GIVEN ENTRIES:
◇ ◇ ◇ ◇ ◇
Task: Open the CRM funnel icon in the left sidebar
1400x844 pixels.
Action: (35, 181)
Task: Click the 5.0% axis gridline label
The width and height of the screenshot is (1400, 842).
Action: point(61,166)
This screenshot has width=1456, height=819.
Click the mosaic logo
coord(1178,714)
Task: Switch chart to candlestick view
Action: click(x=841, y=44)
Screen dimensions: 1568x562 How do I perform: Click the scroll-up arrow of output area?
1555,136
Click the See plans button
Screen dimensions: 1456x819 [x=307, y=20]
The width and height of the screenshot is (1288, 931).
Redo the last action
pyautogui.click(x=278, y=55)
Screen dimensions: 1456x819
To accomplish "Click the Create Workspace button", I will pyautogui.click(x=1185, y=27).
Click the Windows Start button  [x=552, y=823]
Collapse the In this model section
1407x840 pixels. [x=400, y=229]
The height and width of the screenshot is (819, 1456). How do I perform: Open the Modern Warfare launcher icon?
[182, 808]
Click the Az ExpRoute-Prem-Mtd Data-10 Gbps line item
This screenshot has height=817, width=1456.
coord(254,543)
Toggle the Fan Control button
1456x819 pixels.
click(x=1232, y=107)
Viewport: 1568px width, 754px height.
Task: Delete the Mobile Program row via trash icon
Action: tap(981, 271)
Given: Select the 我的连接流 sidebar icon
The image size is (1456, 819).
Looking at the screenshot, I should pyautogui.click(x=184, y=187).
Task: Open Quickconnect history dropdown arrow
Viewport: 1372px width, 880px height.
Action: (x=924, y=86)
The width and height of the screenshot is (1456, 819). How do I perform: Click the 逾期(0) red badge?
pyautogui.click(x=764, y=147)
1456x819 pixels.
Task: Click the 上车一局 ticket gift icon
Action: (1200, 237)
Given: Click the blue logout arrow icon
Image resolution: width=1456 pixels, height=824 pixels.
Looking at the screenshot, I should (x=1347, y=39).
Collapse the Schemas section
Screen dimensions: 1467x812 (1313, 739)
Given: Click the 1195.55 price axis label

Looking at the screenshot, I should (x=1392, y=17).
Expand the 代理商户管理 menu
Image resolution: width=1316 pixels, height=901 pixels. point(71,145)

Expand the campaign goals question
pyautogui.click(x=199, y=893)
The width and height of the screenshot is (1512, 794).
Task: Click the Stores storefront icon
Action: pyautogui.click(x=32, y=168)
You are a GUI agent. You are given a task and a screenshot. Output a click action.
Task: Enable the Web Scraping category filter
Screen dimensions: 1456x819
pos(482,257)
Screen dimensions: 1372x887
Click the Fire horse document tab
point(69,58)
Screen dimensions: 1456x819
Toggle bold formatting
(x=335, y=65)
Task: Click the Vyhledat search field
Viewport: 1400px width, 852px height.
◇ ◇ ◇ ◇ ◇
WORK ORDER: Without any alteration, repeat each entry shown above.

ANSWER BOX:
Task: Open the CRM funnel icon in the left sidebar
1400x844 pixels.
Action: (35, 181)
Task: Click the 5.0% axis gridline label
The width and height of the screenshot is (1400, 842).
Action: point(61,166)
This screenshot has width=1456, height=819.
Click the mosaic logo
coord(1178,714)
Task: Switch chart to candlestick view
Action: click(x=841, y=44)
Screen dimensions: 1568x562 How do I perform: Click the scroll-up arrow of output area?
1555,136
Click the See plans button
Screen dimensions: 1456x819 [x=307, y=20]
The width and height of the screenshot is (1288, 931).
Redo the last action
pyautogui.click(x=278, y=55)
Screen dimensions: 1456x819
To accomplish "Click the Create Workspace button", I will pyautogui.click(x=1185, y=27).
Click the Windows Start button  [x=552, y=823]
Collapse the In this model section
1407x840 pixels. [x=400, y=229]
The height and width of the screenshot is (819, 1456). How do I perform: Open the Modern Warfare launcher icon?
[182, 808]
Click the Az ExpRoute-Prem-Mtd Data-10 Gbps line item
This screenshot has height=817, width=1456.
coord(254,543)
Toggle the Fan Control button
1456x819 pixels.
click(x=1232, y=107)
Viewport: 1568px width, 754px height.
Task: Delete the Mobile Program row via trash icon
Action: tap(981, 271)
Given: Select the 我的连接流 sidebar icon
The image size is (1456, 819).
Looking at the screenshot, I should pyautogui.click(x=184, y=187).
Task: Open Quickconnect history dropdown arrow
Viewport: 1372px width, 880px height.
Action: (x=924, y=86)
The width and height of the screenshot is (1456, 819). How do I perform: Click the 逾期(0) red badge?
pyautogui.click(x=764, y=147)
1456x819 pixels.
Task: Click the 上车一局 ticket gift icon
Action: (1200, 237)
Given: Click the blue logout arrow icon
Image resolution: width=1456 pixels, height=824 pixels.
Looking at the screenshot, I should (x=1347, y=39).
Collapse the Schemas section
Screen dimensions: 1467x812 (1313, 739)
Given: Click the 1195.55 price axis label

Looking at the screenshot, I should (x=1392, y=17).
Expand the 代理商户管理 menu
Image resolution: width=1316 pixels, height=901 pixels. point(71,145)

Expand the campaign goals question
pyautogui.click(x=199, y=893)
The width and height of the screenshot is (1512, 794).
Task: Click the Stores storefront icon
Action: pyautogui.click(x=32, y=168)
You are a GUI agent. You are given a task and a screenshot. Output a click action.
Task: Enable the Web Scraping category filter
Screen dimensions: 1456x819
pos(482,257)
Screen dimensions: 1372x887
Click the Fire horse document tab
point(69,58)
Screen dimensions: 1456x819
Toggle bold formatting
(x=335, y=65)
Task: Click the Vyhledat search field
Viewport: 1400px width, 852px height.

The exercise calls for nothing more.